Given task A => Edit the rows from the line containing "Task: Click legal representative name 宁帅" down to the line containing "coord(990,59)", swapping "Viewport" for "Screen size" and leaving everything else unchanged.

Most fabrics reduce the conductance of the skin by blocking the current passing from the skin to a touchscreen and reducing the pressure sensitivity. Conductive fabrics for touchscreens must be able to conduct electrical currents from the wearer’s skin. The resistance of a conductive material simply refers to how well the material can conduct a charge from skin to a capacitive touchscreen29,30. To investigate the performance of the conductive textile for a touchscreen, the capacitance value of the knits was measured, as illustrated in Fig. 1(d). With increasing number of coats from 1 to 5, the capacitance increased from 3.4 to 19.8 pF. As the capacitance increases at the same conditions of voltage, frequency, contact area, and diameter, the amount of charge that can be accumulated in the knit increases as the number of coats increases. The capacitance of the five-coat sample was the largest. As shown in Fig. 1(e), the five-coat sample was successfully used on a smartphone touchscreen (see Supplementary Video Demonstration). This means that the charges in the five-coat sample were adequate to used touchscreen compared to the samples with one to four coats and could be transfer from a finger to the screen31.
For confirming the electrical heating properties of electro-conductive textiles dip-coated with graphene/WPU composite, the surface temperature of samples was shown in Fig. 1(f). The voltage was applied to the samples, and their response was recorded by and infrared camera. As the number of coating cycles increases, the electric heating properties were improved. When the 50 V was applied to samples with one to three coats, the surface temperature indicated 21.8 ± 0.0 °C, 22.0 ± 0.3 °C, and 23.6 ± 0.5 °C, respectively. The surface temperature was increased from one to three coats but it was hardly observed the electrical heating properties because those samples were indicated almost no variation of the surface temperature when the voltage was applied from 10 V to 50 V. When 50 V was applied, the four-coat and five-coat samples reached temperatures of 30.2 ± 4.1 °C and 32.4 ± 3.2 °C, respectively. From the four-coat sample was shown over than 30 °C as applied 50 V and the different was over than 10 °C compare with one to three coats samples. It was related to the surface morphology and surface resistivity shown in Fig. 1(b,c).

Given task B => In the text on graphene-coated conductive knits, what surface temperature did the five-coat sample reach when 50 V was applied?

Target position records:
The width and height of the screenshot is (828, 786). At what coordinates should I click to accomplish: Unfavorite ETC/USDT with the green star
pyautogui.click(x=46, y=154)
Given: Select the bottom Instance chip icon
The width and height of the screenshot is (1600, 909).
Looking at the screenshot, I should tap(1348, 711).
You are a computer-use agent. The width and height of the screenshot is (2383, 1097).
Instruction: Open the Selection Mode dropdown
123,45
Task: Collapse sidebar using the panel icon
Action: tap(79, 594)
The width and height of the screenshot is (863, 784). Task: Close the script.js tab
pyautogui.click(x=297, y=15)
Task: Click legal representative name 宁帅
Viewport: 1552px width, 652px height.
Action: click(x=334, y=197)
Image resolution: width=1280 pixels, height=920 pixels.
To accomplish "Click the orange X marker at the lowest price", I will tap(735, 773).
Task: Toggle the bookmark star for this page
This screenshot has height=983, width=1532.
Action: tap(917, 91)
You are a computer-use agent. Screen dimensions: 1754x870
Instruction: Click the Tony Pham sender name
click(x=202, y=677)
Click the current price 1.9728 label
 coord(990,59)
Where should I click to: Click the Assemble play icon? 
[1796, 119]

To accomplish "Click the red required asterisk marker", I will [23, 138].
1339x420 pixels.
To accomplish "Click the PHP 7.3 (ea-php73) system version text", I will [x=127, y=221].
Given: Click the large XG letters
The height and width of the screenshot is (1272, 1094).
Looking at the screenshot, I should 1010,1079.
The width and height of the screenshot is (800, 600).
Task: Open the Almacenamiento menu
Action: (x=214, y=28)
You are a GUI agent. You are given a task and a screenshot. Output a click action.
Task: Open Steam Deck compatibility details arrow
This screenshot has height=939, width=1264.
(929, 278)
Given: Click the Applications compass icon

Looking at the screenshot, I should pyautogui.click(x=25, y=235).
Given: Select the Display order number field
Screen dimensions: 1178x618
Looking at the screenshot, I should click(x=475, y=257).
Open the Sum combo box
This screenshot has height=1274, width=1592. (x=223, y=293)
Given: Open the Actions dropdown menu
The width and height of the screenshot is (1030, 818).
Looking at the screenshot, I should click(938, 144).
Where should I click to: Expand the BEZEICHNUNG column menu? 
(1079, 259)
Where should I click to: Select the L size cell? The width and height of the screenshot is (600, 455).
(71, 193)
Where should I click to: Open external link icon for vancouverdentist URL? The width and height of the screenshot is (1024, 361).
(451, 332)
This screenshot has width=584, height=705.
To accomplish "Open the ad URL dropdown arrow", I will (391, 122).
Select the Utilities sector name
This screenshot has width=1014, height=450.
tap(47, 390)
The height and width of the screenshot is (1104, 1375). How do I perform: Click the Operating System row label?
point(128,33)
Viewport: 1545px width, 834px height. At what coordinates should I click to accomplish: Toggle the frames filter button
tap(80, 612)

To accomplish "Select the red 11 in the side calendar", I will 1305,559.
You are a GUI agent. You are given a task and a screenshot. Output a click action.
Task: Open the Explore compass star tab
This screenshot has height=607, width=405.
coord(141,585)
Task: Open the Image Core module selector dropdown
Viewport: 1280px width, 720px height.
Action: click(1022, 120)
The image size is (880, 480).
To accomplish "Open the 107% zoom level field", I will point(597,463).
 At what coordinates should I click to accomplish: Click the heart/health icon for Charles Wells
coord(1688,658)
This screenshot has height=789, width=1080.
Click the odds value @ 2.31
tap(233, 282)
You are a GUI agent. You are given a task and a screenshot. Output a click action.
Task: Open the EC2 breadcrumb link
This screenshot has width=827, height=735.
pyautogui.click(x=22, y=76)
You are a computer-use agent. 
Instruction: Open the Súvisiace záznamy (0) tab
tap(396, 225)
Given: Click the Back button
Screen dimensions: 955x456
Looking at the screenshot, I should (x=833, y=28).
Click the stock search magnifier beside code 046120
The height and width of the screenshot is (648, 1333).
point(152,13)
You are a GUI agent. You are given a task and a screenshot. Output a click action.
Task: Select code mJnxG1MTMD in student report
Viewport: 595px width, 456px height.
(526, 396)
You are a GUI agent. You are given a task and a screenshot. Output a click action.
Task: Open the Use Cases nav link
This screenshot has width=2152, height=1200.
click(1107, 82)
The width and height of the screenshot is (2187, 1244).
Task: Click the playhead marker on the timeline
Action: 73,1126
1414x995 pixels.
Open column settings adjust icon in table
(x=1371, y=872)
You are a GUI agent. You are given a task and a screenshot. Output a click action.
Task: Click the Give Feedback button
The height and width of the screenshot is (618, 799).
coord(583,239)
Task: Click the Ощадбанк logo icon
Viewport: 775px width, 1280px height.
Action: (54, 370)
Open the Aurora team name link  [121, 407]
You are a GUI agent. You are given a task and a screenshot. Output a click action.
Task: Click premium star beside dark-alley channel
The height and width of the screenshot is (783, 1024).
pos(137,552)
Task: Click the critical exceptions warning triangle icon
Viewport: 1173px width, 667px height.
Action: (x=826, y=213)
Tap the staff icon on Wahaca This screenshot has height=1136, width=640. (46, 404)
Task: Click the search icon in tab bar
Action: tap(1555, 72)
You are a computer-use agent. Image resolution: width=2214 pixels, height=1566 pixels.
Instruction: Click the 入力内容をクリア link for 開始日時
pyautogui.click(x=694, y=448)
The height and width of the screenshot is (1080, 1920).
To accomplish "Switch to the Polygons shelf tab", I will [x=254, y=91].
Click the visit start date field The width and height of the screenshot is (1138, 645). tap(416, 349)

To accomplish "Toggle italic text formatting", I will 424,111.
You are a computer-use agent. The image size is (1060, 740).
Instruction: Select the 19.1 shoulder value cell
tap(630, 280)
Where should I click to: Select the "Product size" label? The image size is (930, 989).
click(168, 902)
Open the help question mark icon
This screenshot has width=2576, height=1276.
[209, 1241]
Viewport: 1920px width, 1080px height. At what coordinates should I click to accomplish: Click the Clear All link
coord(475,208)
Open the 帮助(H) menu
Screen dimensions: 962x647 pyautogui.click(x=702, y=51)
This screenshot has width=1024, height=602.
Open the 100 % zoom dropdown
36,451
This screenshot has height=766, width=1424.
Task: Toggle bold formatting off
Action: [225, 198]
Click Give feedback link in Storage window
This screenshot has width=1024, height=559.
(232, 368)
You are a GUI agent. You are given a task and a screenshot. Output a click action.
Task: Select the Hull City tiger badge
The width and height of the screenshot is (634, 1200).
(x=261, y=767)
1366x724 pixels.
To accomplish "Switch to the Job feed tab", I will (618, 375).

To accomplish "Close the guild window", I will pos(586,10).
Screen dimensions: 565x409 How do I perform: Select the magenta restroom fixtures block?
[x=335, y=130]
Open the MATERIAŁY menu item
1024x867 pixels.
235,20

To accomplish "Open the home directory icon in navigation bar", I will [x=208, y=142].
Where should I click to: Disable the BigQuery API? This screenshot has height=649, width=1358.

Final answer A =>
Task: Click legal representative name 宁帅
Screen size: 1552px width, 652px height.
Action: click(x=334, y=197)
Image resolution: width=1280 pixels, height=920 pixels.
To accomplish "Click the orange X marker at the lowest price", I will tap(735, 773).
Task: Toggle the bookmark star for this page
This screenshot has height=983, width=1532.
Action: tap(917, 91)
You are a computer-use agent. Screen dimensions: 1754x870
Instruction: Click the Tony Pham sender name
click(x=202, y=677)
Click the current price 1.9728 label
 coord(990,59)

Final answer B => 32.4 ± 3.2 °C